NYTimes Finally Frontpages the Rise of Networked Politics
BY Micah L. Sifry | Wednesday, September 28 2011
In case you missed it, the "paper of record" has a long front-page story today titled "As Scorn for Vote Grows, Protests Surge Around Globe." It's kind of a goulash of anecdotes from Spain to Israel to India, with the common ingredients being youthful street protests, economic inequality, social networking and a hint of networked politics.
Any day the Times quotes Yochai Benkler, the dean of networked theory and peer-based commons production, is a good day in my book. But for the record, this article could have also been written in 2003 or 2007-8. For argument's sake, the Times' story on the rise of the "second superpower," ("A New Power in the Streets," February 17, 2003) which focused on the massive wave of international protests against the impending invasion of Iraq, which were loosely coordinated by net-based activists, was the story in 2003, except the Times stopped covering democratic protests after that as its editors and top writers fell in lockstep in support of the Iraq War. I am looking at you, Bill Keller.
Still, who can argue with this, even if they're late to the party?
Increasingly, citizens of all ages, but particularly the young, are rejecting conventional structures like parties and trade unions in favor of a less hierarchical, more participatory system modeled in many ways on the culture of the Web.
In that sense, the protest movements in democracies are not altogether unlike those that have rocked authoritarian governments this year, toppling longtime leaders in Tunisia, Egypt and Libya.

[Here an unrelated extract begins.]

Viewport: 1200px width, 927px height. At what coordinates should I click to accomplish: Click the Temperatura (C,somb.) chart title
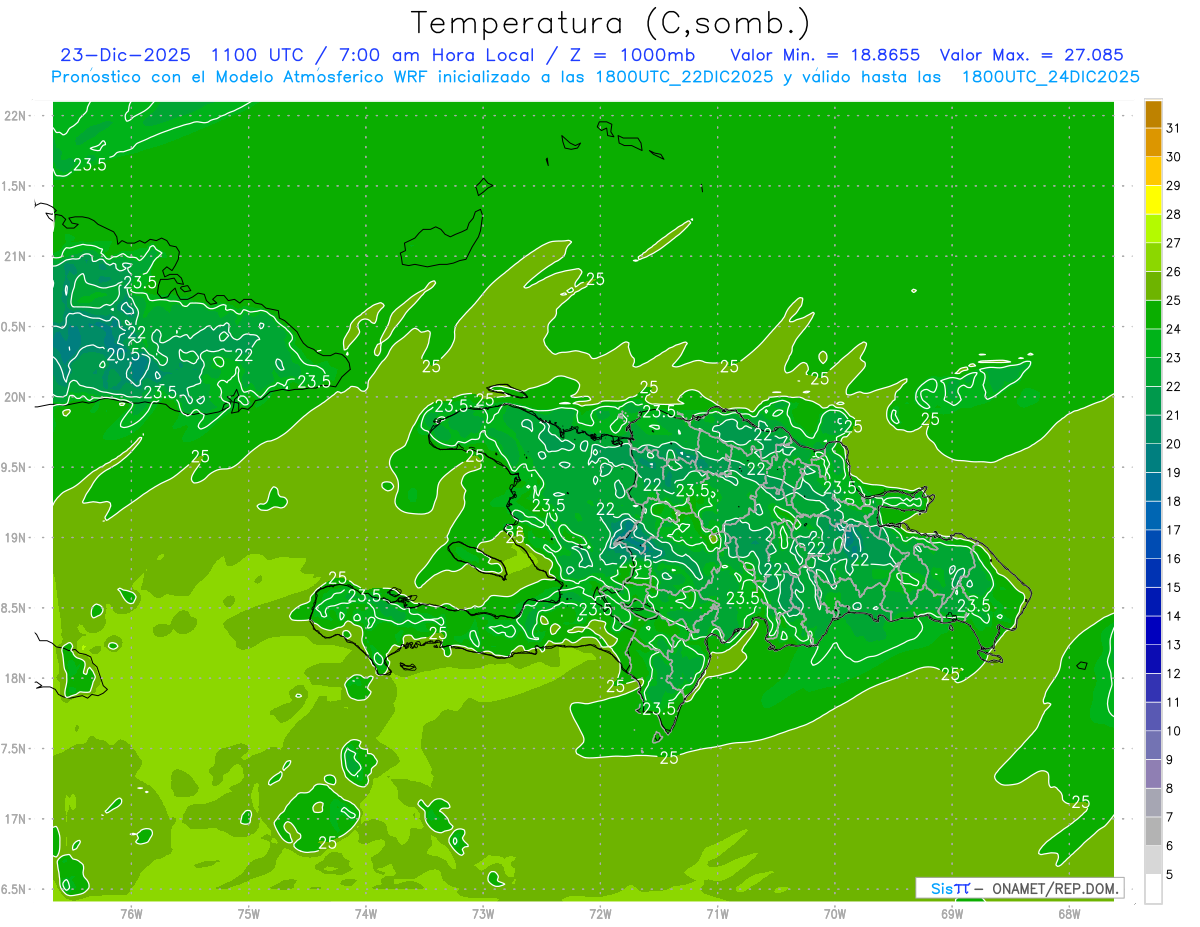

Protesters have created their own political space online that is chilly, sometimes openly hostile, toward traditional institutions of the elite.
The critical mass of wiki and mapping tools, video and social networking sites, the communal news wire of Twitter and the ease of donations afforded by sites like PayPal makes coalitions of like-minded individuals instantly viable.
“You’re looking at a generation of 20- and 30-year-olds who are used to self-organizing,” said Yochai Benkler, a director of the Berkman Center for Internet and Society at Harvard University. “They believe life can be more participatory, more decentralized, less dependent on the traditional models of organization, either in the state or the big company. Those were the dominant ways of doing things in the industrial economy, and they aren’t anymore.”